As a young woman, she purchased a house

in the Bloomsbury area
of London with her siblings.

This brought her into contact
with a circle of creatives,

including E.M. Forster,

Clive Bell,

Roger Fry,

and Leonard Woolf.

These friends became known
as the Bloomsbury Group,

and Virginia and Leonard married in 1912.

The members of this group were prominent
figures in Modernism,

a cultural movement that sought
to push the boundaries

of how reality is represented.

Key features of Modernist writing include
the use of stream of consciousness,

interior monologue,

distortions in time,

and multiple or shifting perspectives.

These appear in the work of Ezra Pound,

Gertrude Stein,

James Joyce,

and Woolf herself.

While reading Joyce’s “Ulysses,”
Woolf began writing “Mrs. Dalloway.”

Like “Ulysses,” the text takes place
over the course of a single day

and opens under seemingly
mundane circumstances.

“Mrs. Dalloway said she would
buy the flowers herself.”

But the novel dives deeply
into the characters' traumatic pasts,

weaving the inner world of numbed
socialite Clarissa Dalloway,

with that of the shell-shocked veteran
Septimus Warren Smith.

Woolf uses interior monologue
to contrast the rich world of the mind

against her characters'
external existences.

In her novel “To the Lighthouse,”

mundane moments, like a dinner party,
or losing a necklace

trigger psychological revelations
in the lives of the Ramsay’s,

a fictionalized version
of Woolf’s family growing up.

“To the Lighthouse” also contains
one of the most famous examples

of Woolf’s radical representation of time.
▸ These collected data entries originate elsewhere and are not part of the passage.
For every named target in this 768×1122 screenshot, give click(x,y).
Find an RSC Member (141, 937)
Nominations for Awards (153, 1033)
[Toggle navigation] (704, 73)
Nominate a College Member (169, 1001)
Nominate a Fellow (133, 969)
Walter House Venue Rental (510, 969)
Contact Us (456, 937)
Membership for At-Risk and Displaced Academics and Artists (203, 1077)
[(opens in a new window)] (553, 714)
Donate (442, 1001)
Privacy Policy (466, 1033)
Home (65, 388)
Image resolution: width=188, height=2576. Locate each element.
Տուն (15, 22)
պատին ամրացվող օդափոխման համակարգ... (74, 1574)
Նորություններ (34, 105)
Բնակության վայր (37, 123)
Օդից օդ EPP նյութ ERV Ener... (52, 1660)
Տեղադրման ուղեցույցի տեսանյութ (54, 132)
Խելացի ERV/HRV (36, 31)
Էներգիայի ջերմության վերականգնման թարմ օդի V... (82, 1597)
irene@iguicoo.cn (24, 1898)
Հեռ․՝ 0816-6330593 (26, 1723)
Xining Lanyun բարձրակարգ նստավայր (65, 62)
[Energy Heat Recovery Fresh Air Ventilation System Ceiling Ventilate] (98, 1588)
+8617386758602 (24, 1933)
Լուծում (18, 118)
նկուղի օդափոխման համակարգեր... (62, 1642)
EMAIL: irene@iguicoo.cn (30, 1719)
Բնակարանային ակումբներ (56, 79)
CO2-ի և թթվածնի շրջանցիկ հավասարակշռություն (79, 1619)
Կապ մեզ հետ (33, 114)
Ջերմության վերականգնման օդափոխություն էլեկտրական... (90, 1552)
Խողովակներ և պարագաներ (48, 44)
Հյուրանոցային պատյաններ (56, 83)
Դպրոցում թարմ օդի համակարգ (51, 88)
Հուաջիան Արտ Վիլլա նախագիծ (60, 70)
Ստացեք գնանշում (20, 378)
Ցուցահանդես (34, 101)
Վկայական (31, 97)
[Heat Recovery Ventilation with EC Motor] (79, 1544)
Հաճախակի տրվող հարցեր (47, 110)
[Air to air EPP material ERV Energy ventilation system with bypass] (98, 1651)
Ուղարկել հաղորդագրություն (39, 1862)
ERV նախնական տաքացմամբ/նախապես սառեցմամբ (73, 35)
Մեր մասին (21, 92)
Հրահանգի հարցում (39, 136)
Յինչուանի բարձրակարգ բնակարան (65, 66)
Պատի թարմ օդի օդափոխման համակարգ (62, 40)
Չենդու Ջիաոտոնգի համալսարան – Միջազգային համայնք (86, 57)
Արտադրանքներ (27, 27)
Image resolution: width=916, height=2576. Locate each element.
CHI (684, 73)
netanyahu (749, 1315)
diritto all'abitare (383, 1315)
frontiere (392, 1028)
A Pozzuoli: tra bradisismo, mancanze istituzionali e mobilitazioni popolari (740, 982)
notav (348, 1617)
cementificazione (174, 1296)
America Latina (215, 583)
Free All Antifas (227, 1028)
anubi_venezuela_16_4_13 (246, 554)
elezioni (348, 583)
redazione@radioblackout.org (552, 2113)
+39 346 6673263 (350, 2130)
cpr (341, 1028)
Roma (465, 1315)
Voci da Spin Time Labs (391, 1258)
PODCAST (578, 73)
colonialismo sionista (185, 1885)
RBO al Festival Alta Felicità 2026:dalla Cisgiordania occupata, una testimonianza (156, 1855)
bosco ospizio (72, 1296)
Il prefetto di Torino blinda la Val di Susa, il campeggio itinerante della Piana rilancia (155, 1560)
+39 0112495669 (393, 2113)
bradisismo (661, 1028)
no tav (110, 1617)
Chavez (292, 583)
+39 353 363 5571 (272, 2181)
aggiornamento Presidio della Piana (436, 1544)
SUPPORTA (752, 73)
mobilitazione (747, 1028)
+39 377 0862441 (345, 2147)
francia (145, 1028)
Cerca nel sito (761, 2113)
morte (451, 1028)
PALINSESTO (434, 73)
In the Time Passes section,

ten years are distilled
into about 20 pages.

Here, the lack of human presence
in the Ramsays' beach house

allows Woolf to reimagine time
in flashes and fragments of prose.

“The house was left.
The house was deserted.

It was left like a shell on a sand hill
to fill with dry salt grains

now that life had left it.”

In her novel “The Waves,”

there is little distinction between
the narratives of the six main characters.

Woolf experiments
with collective consciousness,

at times collapsing the six voices
into one.

“It is not one life that I look back upon:

I am not one person:
I am many people:

I do not altogether know who I am,

Jinny, Susan, Neville, Rhoda or Louis,

or how to distinguish
my life from their’s.”

In “The Waves,” six become one,
but in the gender-bending “Orlando,”

a single character
inhabits multiple identities.

The protagonist is a poet who switches
between genders and lives for 300 years.

With its fluid language
and approach to identity,

“Orlando” is considered
a key text in gender studies.

The mind can only fly
so far from the body

before it returns
to the constraints of life.

Like many of her characters,
Woolf’s life ended in tragedy

when she drowned herself at the age of 59.

Yet, she expressed hope beyond suffering.

Through deep thought,
Woolf’s characters are shown

to temporarily transcend
their material reality,

and in its careful consideration
of the complexity of the mind,

her work charts the importance of making
our inner lives known to each other.